EXERCISE OBJECTIVE
Reproduce the data below without any changes, starting with the line that contains "Click the scrollbar" and ending with the line that contains "will (943, 124).", inclusive.

GIVEN ENTRIES
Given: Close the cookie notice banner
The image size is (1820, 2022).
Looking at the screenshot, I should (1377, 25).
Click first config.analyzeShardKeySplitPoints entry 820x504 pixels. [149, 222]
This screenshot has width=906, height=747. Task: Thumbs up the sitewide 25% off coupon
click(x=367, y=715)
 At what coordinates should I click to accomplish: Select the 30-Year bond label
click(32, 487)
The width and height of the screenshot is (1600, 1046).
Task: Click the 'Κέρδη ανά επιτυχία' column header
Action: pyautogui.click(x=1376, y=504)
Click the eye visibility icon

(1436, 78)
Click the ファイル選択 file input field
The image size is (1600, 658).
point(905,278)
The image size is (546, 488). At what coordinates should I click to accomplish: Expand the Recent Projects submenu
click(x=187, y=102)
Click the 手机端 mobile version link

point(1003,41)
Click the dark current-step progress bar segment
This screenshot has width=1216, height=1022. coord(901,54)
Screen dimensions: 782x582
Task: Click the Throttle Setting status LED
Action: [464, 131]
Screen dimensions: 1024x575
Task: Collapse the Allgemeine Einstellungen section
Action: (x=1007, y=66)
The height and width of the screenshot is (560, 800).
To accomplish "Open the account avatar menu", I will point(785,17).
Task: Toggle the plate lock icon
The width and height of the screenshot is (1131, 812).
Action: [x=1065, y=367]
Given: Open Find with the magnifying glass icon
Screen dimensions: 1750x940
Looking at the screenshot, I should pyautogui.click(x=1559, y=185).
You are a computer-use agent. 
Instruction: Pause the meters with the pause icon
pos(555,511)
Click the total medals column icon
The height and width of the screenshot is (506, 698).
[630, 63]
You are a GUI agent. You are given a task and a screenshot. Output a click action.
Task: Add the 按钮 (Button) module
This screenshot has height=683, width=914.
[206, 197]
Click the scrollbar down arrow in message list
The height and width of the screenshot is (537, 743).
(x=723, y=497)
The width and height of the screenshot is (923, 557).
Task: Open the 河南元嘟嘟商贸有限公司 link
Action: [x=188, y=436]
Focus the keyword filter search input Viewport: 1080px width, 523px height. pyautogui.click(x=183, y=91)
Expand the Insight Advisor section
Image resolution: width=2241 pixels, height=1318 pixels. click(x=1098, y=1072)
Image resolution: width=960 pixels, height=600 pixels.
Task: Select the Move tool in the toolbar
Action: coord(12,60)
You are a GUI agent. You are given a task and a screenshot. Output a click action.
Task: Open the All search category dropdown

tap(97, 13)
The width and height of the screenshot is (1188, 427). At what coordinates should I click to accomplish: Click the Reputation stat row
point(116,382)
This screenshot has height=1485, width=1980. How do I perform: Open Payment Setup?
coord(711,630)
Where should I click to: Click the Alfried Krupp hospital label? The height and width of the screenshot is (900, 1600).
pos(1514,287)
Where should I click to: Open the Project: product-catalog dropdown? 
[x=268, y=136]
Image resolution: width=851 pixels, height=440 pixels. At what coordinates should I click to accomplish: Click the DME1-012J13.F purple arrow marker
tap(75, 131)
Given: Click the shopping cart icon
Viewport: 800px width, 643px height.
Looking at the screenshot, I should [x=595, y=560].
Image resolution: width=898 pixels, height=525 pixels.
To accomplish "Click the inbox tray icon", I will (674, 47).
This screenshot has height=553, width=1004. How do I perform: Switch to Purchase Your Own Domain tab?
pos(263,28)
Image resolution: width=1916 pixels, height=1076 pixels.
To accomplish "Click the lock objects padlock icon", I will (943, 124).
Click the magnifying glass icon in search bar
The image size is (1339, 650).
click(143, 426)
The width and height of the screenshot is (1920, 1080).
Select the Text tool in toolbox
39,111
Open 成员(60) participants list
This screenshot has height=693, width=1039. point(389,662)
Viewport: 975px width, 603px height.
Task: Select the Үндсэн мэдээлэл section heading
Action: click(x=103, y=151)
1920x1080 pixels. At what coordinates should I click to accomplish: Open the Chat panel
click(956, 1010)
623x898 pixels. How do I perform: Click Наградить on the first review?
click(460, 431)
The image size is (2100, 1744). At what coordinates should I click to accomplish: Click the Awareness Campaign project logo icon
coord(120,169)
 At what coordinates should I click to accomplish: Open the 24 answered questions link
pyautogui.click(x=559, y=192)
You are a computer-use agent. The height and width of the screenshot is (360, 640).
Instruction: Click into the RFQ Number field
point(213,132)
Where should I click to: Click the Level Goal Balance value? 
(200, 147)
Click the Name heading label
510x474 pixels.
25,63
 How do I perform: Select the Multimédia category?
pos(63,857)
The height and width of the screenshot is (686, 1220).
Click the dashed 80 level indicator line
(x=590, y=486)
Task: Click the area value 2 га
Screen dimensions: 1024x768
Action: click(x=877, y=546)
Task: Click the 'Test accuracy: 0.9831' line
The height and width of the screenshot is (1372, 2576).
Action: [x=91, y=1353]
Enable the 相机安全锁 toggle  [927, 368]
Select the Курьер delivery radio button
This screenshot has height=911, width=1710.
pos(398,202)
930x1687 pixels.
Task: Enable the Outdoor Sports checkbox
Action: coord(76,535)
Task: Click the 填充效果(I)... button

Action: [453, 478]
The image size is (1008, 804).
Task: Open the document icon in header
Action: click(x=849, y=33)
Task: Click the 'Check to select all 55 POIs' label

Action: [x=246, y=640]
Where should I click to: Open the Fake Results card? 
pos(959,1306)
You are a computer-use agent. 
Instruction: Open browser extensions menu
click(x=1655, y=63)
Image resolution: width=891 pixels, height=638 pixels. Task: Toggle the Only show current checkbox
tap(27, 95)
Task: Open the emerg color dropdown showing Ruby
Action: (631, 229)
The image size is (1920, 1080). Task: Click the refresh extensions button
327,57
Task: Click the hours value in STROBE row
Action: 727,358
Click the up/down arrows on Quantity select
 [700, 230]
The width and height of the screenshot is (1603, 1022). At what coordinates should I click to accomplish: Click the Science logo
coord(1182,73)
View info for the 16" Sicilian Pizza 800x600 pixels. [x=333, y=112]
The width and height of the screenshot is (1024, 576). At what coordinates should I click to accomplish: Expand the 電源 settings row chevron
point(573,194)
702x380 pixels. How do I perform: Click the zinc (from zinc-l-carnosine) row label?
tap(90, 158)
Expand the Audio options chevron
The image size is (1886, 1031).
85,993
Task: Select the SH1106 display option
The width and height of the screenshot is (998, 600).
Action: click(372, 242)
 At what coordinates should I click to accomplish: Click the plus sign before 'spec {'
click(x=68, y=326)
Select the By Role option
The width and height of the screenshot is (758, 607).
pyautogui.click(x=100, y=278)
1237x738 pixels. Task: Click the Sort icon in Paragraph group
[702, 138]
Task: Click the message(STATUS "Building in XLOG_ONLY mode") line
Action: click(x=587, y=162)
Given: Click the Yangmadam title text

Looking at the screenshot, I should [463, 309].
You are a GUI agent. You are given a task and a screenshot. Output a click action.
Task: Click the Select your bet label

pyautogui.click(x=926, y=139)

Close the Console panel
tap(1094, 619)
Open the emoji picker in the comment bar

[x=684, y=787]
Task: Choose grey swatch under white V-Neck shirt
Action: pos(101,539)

ANSWER
Click the scrollbar down arrow in message list
The height and width of the screenshot is (537, 743).
(x=723, y=497)
The width and height of the screenshot is (923, 557).
Task: Open the 河南元嘟嘟商贸有限公司 link
Action: [x=188, y=436]
Focus the keyword filter search input Viewport: 1080px width, 523px height. pyautogui.click(x=183, y=91)
Expand the Insight Advisor section
Image resolution: width=2241 pixels, height=1318 pixels. click(x=1098, y=1072)
Image resolution: width=960 pixels, height=600 pixels.
Task: Select the Move tool in the toolbar
Action: coord(12,60)
You are a GUI agent. You are given a task and a screenshot. Output a click action.
Task: Open the All search category dropdown

tap(97, 13)
The width and height of the screenshot is (1188, 427). At what coordinates should I click to accomplish: Click the Reputation stat row
point(116,382)
This screenshot has height=1485, width=1980. How do I perform: Open Payment Setup?
coord(711,630)
Where should I click to: Click the Alfried Krupp hospital label? The height and width of the screenshot is (900, 1600).
pos(1514,287)
Where should I click to: Open the Project: product-catalog dropdown? 
[x=268, y=136]
Image resolution: width=851 pixels, height=440 pixels. At what coordinates should I click to accomplish: Click the DME1-012J13.F purple arrow marker
tap(75, 131)
Given: Click the shopping cart icon
Viewport: 800px width, 643px height.
Looking at the screenshot, I should [x=595, y=560].
Image resolution: width=898 pixels, height=525 pixels.
To accomplish "Click the inbox tray icon", I will (674, 47).
This screenshot has height=553, width=1004. How do I perform: Switch to Purchase Your Own Domain tab?
pos(263,28)
Image resolution: width=1916 pixels, height=1076 pixels.
To accomplish "Click the lock objects padlock icon", I will (943, 124).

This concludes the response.